Pas in de negentiende eeuw kwam de Russische expansie goed op gang. In Petersburg keek men verontrust naar het Britse koloniale rijk, dat de vlaktes van de Indus en de Ganges al in zijn macht had en dat zich naar Centraal-Azië leek uit te breiden. De aanwezigheid van agenten als Stoddart en Connoly in Buchara versterkte de argwaan. Als de negentiende-eeuwse tsaren geen belangstelling zouden hebben gehad, zouden ze die wel hebben gekregen omdat ze wilden verhinderen dat de Britten het gebied in handen kregen.
Of ze zouden belangstelling hebben gekregen doordat er katoen werd verbouwd. In de late achttiende eeuw waren twee belangrijke uitvindingen gedaan: de stoommachine en de spinmachine. Die laatste, die op de eerste kon worden aangesloten, kon wel werken met katoenen draden, maar niet met wol. De traditionele lakennijverheid maakte daarom plaats voor de productie van katoen (met als bijeffect de heropbloei van de in de achttiende eeuw bijna uitgestorven slavernij, want katoen kan het beste handmatig worden geoogst).

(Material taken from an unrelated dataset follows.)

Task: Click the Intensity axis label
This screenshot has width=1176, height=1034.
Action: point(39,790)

De katoenexport bloeide op en de stroomgebieden van de Amurdarya en Syrdarya veranderden in enorme katoenmonoculturen. Men spreekt wel van het “witte goud”. De Russen trokken het gebied steeds verder binnen. In 1865 bezetten ze Tasjkent, in 1867 werd het uitgestrekte khanaat van Buchara een protectoraat, een jaar later werd Samarkand bezet, weer vijf jaar later werd het khanaat van Khiva een protectoraat en in 1876 vormde generaal Michail Skobelev ook de Fergana-vallei om tot protectoraat. Een spoorlijn vanaf de Kaspische Zee ontsloot de gebieden en vereenvoudigde de katoenexport.

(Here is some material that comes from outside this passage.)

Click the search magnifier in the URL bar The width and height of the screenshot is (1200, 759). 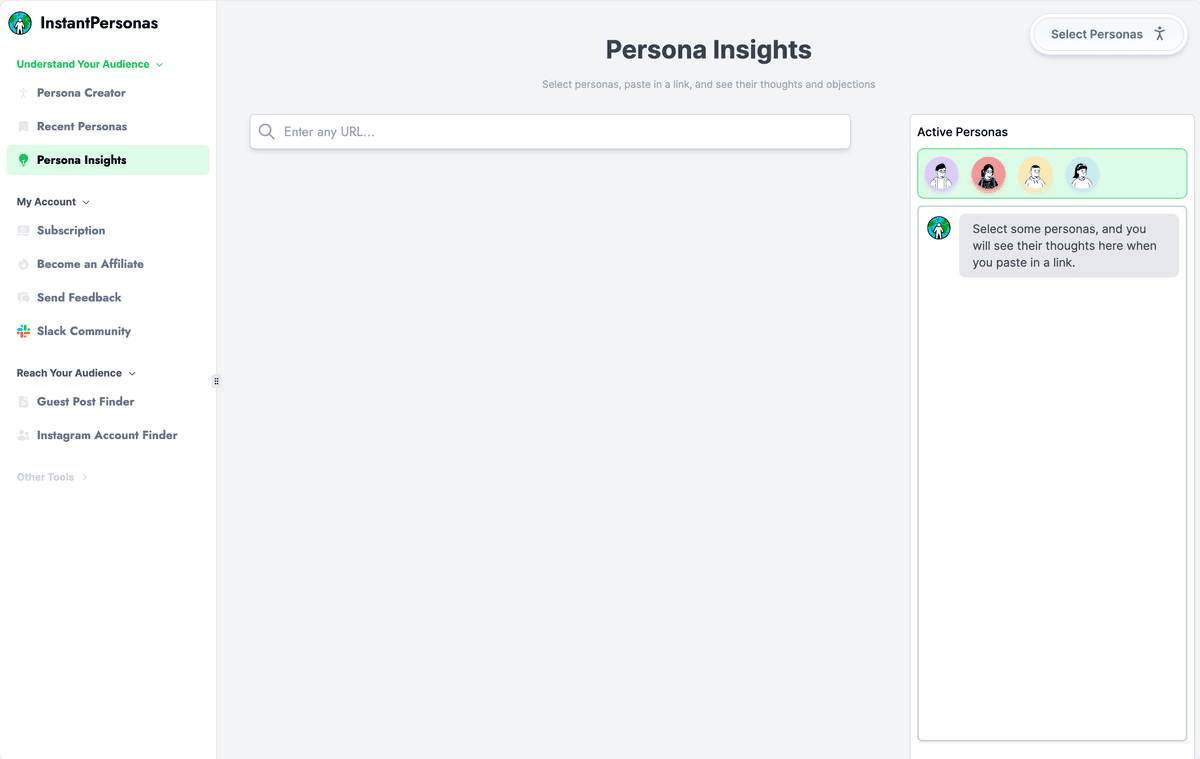(x=266, y=131)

Veel Russen migreerden naar de nieuw verworven gebieden. Vaak bouwden ze een tweede stad naast een oude: het nieuwe Fergana – dat enige tijd “Skobelev” heette – lag naast het oude Margilan; Tasjkent en Samarkand hebben nog altijd dubbele stadscentra. De Russische wijken deden mij tijdens mijn verblijf steeds denken aan de Bulgaarse hoofdstad Sofia: wijd van opzet, parkachtig, voorzien van allerlei openbare gebouwen (zoals een opera, kerken en regeringskantoren) en desondanks een tikje provinciaals. Tasjkent werd, als voornaamste bestuurscentrum van wat toen Turkestan werd genoemd, de voornaamste van de diverse gerussificeerde steden. En overal bloeide de katoenindustrie, waardoor een middenklasse en een industrieel proletariaat ontstonden.
“Industrieel proletariaat”: u voelt al aankomen waar het heen gaat. Morgen meer. Voor het moment rond ik af met de conclusie dat de komst van de Russen de “vierde veeg” was.
Interessante serie.
Vriendelijke groet,
Ga je nog schrijven over de ontdekking van Sodom, zo breeduit verkondigd in Trouw?
http://www.trouw.nl/tr/nl/4464/Religie-filosofie/article/detail/4163858/2015/10/19/Heeft-Sodom-dan-toch-echt-bestaan.dhtml
Dat soort refutaties zijn zinvol maar moeten meteen worden geschreven en niet achteraf. Dan is de actualiteit weg en heeft het zoveel zin niet meer.